Reuters reported on Tuesday that according to Libyan sources, Libya’s oil production stands at about 935,000 barrels per day (bpd) this week after touching as high as 950,000 bpd late last week.
The National Oil Corporation (NOC), which is targeting one million bpd by the end of July, received a boost this month when it reached an interim agreement with Germany’s Wintershall to resume production amid a contract dispute.
Libya, a member of the Organization of the Petroleum Exporting Countries, has been exempted from OPEC-led supply curbs as it tries to revive its battered oil industry. It had produced more than 1.6 million bpd before a 2011 uprising.
Omran al-Zwai, a spokesman for Arabian Gulf Oil Company (AGOCO), an NOC subsidiary, said output had been as high as 950,000 bpd in recent days, rising from about 885,000 bpd at the start of last week.
Production has remained volatile in a nation that has suffered years of violence and political chaos. One Libyan oil source said NOC was repairing several leaks in pipelines that connected to the Es Sider and Zueitina export terminals.

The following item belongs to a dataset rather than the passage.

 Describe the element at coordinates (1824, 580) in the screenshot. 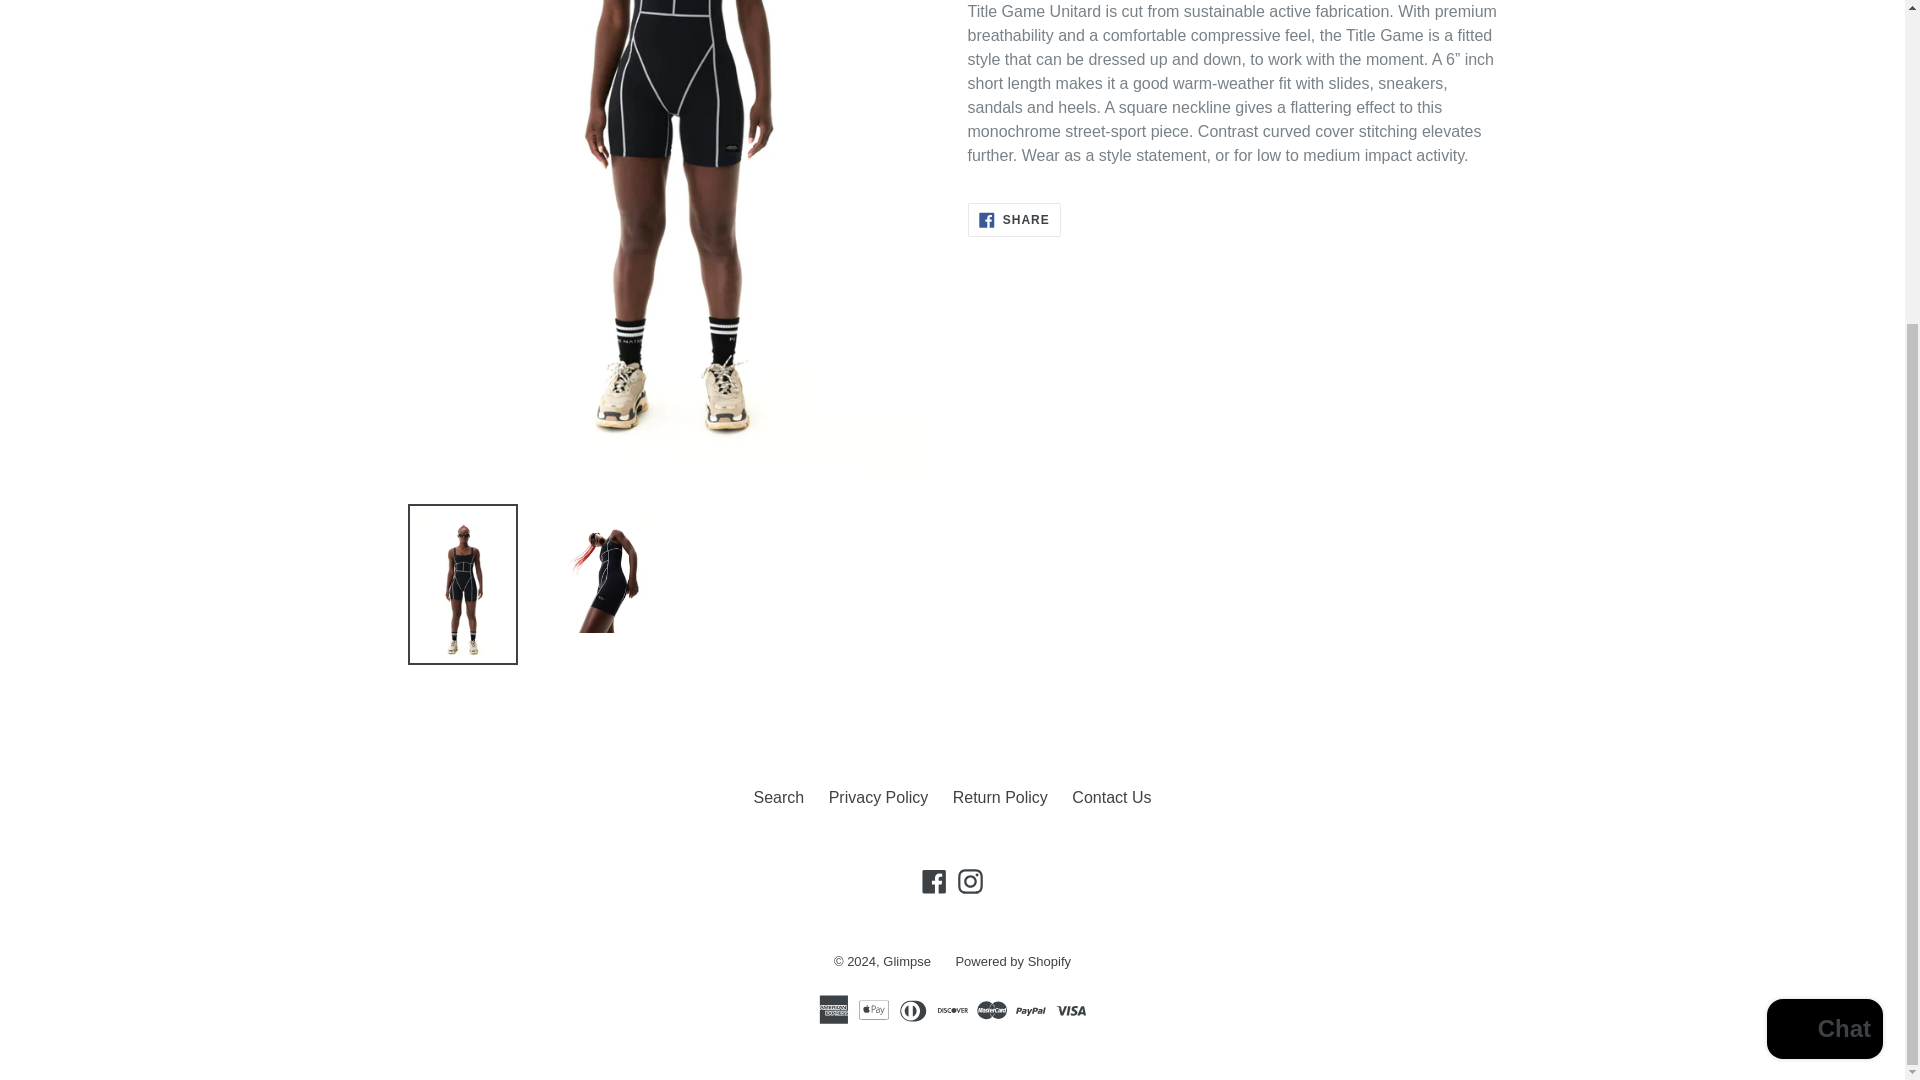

The leaks were due to prolonged shutdowns caused by political rows, blockades by protesters and armed conflict.
Officials from Sirte Oil Co, another NOC subsidiary, said tests were being carried out at Laheeb oil field, which had been shut for maintenance, with a view to reopening the field. Laheeb previously produced 8,000-10,000 bpd.

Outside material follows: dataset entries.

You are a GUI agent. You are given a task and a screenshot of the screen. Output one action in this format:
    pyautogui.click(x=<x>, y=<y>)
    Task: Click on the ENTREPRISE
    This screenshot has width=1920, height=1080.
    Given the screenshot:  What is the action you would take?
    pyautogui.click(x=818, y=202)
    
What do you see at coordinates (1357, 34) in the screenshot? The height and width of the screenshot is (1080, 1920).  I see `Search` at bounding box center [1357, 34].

On the other hand, oil prices have surged for the fourth time in row on Tuesday, and investors tend to cover urban centers, despite concerns that a global supply glut would persist in the global markets.
The global Brent price in the stock market increased to $46.90, up to 2.33 percent at 0400 GMT.
US West Texas Intermediate (WTI) crude futures were up to 2.21 percent, at $44.34 per barrel.
These profits mean that the market is slightly high since the beginning of this week, after it remained low during most days of the last month.
OPEC and its partners have been trying to reduce a global crude glut with production cuts. OPEC states and 11 other exporters agreed in May to extend cuts of 1.8 million barrels per day (bpd) until March.
Despite that the production decline has started in January, markets still have a lot of supplies due to the increased production in other places.
US shale oil output is up around 10 percent since last year to 9.4 million barrel per day, with the number of US oil rigs in operation at the highest in more than three years.